*Do this*
Rewrite the letter on tort claims from "Injured deserve day" down to "and many more.", putting "legal assistant" wherever "paralegal" appears.

*Excerpt*

══════════

Injured deserve day in court
I am an insurance defense attorney, in practice as an attorney for 10
years, with 10 years as an insurance defense paralegal prior to that
time. I have defended and worked on suits involving product liability, asbestos claims, premises liability, auto accidents, municipal liability, fire claims and many more.
Your publication presents the most biased version of the nature and
effect of tort actions I have ever seen or encountered in any form,
While I am keenly aware that there are those who would abuse the system, I also know that injured persons deserve a day in court and a fair hearing of their claims. This is a matter of tort law, as established over hundreds of years of English and American jurisprudence. It appears that your publication would deny any and all such claims, based upon a very skewed notion of what constitutes a "frivolous suit."
So long as a plaintiff can demonstrate the violation of a duty and
damages resulting from that violation, they are entitled to a day in
court. While general, or "pain and suffering" damages may, at times, be overstated, the long tradition of this country is to allow a jury to make that determination.

══════════

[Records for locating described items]
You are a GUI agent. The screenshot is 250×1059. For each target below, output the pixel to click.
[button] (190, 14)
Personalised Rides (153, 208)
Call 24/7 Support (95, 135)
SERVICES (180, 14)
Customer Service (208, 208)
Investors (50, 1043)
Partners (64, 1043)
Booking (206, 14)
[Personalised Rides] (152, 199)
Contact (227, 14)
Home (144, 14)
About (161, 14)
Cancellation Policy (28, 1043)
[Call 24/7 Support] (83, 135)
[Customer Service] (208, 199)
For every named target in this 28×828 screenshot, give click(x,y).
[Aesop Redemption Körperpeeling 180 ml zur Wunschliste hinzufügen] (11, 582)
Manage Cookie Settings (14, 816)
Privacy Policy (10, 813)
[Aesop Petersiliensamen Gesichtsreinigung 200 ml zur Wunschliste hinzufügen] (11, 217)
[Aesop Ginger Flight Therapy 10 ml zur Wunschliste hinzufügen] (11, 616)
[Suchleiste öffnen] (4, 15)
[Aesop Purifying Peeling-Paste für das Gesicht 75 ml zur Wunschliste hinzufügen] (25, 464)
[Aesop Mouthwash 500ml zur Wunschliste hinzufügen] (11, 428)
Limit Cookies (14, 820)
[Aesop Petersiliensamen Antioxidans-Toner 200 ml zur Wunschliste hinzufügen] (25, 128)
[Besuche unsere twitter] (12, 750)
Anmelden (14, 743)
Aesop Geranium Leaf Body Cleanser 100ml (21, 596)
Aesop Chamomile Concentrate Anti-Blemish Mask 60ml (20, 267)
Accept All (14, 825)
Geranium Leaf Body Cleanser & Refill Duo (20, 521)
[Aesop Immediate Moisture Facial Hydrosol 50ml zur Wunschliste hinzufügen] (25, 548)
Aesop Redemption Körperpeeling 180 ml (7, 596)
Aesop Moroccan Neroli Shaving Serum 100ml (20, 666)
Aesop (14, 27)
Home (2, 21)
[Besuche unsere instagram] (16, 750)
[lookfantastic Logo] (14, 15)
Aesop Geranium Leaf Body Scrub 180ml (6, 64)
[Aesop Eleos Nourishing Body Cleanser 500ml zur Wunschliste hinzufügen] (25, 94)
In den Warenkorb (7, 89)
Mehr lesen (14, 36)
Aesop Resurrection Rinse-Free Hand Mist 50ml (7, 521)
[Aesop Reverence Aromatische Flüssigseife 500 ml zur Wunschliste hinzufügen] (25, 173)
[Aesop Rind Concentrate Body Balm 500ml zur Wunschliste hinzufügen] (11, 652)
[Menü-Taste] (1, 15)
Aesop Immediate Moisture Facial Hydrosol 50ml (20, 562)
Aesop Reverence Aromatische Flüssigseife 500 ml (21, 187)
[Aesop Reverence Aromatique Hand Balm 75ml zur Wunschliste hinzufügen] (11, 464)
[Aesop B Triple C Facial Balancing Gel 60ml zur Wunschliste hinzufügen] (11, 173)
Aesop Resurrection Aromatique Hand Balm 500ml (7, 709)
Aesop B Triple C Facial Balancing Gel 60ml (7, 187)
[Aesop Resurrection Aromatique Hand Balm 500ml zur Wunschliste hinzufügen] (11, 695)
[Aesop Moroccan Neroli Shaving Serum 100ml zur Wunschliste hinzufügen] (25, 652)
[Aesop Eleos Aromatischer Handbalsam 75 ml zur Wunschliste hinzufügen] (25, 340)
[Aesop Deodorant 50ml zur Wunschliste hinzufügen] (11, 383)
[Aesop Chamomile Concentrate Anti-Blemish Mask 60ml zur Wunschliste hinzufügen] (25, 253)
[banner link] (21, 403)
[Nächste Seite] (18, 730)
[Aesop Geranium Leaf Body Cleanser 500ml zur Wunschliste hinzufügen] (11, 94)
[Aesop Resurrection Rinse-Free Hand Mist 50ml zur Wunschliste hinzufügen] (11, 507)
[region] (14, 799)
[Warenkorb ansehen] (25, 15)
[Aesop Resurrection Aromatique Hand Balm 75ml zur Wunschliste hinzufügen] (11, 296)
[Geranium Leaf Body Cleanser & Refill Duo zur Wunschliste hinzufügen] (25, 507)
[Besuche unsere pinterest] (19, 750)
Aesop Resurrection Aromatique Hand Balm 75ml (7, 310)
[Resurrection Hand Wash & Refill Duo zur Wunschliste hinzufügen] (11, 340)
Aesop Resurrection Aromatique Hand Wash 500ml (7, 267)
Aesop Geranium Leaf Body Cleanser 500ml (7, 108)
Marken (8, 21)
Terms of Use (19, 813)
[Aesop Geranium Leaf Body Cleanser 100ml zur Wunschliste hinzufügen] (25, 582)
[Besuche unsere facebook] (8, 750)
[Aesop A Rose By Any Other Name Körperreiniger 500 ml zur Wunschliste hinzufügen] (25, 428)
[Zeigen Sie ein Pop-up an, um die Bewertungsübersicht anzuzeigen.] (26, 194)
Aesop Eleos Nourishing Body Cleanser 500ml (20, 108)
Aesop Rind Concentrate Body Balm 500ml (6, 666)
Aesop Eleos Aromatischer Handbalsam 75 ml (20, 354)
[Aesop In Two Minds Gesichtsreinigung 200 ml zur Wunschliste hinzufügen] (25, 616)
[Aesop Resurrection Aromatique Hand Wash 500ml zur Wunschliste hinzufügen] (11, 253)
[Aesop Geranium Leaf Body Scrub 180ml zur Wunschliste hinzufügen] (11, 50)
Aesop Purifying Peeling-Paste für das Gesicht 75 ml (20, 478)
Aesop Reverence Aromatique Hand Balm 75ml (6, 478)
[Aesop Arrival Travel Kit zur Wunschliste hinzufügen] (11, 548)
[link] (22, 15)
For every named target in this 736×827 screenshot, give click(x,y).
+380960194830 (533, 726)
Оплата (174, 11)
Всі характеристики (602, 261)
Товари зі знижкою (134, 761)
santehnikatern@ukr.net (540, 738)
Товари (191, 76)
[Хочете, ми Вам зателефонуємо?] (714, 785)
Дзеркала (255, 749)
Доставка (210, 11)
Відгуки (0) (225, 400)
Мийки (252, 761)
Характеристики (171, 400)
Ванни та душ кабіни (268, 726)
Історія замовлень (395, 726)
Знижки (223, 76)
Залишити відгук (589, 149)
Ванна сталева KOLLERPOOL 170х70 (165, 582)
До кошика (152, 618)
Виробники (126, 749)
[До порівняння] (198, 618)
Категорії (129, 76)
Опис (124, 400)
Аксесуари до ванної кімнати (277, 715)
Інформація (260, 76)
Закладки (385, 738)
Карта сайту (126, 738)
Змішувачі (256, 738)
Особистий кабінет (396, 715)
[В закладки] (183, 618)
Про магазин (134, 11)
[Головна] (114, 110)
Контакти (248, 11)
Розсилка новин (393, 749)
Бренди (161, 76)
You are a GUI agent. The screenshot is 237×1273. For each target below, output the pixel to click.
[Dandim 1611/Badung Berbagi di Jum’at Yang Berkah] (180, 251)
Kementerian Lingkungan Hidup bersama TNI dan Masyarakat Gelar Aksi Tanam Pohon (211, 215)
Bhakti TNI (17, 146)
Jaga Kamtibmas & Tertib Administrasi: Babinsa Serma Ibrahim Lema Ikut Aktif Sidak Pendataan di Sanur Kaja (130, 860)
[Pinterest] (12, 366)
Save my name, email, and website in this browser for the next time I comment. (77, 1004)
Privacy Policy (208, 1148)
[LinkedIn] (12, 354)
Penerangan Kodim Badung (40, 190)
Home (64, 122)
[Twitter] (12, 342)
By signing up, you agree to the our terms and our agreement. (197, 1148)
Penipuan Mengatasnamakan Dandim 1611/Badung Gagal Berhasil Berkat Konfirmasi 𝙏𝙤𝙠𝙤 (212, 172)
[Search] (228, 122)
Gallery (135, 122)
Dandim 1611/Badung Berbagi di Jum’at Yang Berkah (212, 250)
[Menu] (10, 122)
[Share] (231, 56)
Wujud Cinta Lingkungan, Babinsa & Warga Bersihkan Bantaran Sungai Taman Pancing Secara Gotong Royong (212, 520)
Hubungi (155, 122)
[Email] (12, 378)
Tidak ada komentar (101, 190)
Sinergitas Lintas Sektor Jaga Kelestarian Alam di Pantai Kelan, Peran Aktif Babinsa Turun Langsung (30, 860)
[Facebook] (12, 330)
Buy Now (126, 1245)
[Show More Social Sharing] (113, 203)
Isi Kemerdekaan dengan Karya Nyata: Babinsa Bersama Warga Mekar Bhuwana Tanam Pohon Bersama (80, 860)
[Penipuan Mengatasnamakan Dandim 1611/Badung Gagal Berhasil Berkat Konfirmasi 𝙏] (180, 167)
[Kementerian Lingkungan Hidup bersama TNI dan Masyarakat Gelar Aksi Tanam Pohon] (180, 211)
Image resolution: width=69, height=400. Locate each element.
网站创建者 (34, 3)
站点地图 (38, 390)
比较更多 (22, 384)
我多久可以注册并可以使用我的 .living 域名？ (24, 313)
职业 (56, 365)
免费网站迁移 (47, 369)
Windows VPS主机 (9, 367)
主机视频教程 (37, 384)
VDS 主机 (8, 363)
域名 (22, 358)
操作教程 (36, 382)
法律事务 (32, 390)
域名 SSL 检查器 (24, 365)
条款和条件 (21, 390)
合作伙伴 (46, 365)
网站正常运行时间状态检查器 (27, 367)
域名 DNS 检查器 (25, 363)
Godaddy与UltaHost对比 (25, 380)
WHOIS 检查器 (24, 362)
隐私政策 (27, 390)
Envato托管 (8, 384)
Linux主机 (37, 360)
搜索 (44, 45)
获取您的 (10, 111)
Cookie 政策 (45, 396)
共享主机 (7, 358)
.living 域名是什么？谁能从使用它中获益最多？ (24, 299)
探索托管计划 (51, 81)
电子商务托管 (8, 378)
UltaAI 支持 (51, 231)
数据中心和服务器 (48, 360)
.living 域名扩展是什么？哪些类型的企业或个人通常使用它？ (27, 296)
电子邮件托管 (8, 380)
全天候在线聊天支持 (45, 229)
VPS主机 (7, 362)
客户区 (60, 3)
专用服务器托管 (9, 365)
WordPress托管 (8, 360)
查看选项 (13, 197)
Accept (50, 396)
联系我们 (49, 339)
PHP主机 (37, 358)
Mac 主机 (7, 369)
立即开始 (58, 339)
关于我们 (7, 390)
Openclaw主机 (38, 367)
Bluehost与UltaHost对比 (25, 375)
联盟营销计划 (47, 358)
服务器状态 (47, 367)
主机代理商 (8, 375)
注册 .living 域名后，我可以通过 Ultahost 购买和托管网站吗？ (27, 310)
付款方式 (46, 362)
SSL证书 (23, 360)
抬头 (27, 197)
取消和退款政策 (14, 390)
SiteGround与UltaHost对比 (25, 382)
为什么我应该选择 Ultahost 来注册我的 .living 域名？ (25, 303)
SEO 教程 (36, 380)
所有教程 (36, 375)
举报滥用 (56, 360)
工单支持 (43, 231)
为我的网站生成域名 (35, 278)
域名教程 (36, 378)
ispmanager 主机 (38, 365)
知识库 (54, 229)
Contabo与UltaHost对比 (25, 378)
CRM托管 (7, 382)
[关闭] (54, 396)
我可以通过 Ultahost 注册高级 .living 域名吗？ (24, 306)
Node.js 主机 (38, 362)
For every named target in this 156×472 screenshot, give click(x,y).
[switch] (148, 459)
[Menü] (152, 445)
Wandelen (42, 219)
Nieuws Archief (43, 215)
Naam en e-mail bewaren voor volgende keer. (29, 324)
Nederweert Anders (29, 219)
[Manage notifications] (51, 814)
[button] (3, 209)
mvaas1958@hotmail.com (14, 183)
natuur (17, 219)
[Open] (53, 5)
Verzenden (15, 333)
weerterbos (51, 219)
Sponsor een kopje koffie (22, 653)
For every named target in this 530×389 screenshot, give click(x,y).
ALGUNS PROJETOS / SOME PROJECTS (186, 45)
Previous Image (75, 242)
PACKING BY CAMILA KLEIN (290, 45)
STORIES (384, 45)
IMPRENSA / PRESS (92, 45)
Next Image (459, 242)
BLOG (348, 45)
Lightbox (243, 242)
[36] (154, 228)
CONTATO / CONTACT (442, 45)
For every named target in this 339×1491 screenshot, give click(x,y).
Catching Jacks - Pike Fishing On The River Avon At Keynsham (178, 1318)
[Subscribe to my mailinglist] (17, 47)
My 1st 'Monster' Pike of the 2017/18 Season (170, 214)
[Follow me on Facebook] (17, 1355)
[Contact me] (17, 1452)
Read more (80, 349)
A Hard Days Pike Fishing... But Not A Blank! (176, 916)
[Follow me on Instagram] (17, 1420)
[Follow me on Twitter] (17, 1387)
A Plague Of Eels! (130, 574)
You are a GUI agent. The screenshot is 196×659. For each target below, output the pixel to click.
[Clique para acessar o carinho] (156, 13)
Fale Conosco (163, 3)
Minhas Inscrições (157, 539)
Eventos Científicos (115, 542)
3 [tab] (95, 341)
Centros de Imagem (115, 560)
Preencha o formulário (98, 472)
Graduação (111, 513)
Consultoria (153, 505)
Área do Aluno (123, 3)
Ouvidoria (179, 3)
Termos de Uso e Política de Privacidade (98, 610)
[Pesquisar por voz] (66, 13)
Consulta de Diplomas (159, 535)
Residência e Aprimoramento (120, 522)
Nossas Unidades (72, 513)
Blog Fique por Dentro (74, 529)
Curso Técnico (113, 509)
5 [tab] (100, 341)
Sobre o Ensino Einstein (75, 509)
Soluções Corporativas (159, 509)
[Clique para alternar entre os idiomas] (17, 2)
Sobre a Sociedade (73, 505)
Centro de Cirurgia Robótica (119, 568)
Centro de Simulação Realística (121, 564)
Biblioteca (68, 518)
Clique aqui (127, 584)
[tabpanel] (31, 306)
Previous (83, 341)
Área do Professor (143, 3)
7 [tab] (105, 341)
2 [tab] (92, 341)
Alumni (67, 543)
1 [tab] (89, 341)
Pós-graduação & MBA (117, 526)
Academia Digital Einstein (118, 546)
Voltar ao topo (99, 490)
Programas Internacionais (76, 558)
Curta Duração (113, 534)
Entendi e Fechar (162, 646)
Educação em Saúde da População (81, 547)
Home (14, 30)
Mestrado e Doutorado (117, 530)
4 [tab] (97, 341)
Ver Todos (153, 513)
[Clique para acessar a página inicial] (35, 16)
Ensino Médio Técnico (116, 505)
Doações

══════════

*Worked answer*
Injured deserve day in court
I am an insurance defense attorney, in practice as an attorney for 10
years, with 10 years as an insurance defense legal assistant prior to that
time. I have defended and worked on suits involving product liability, asbestos claims, premises liability, auto accidents, municipal liability, fire claims and many more.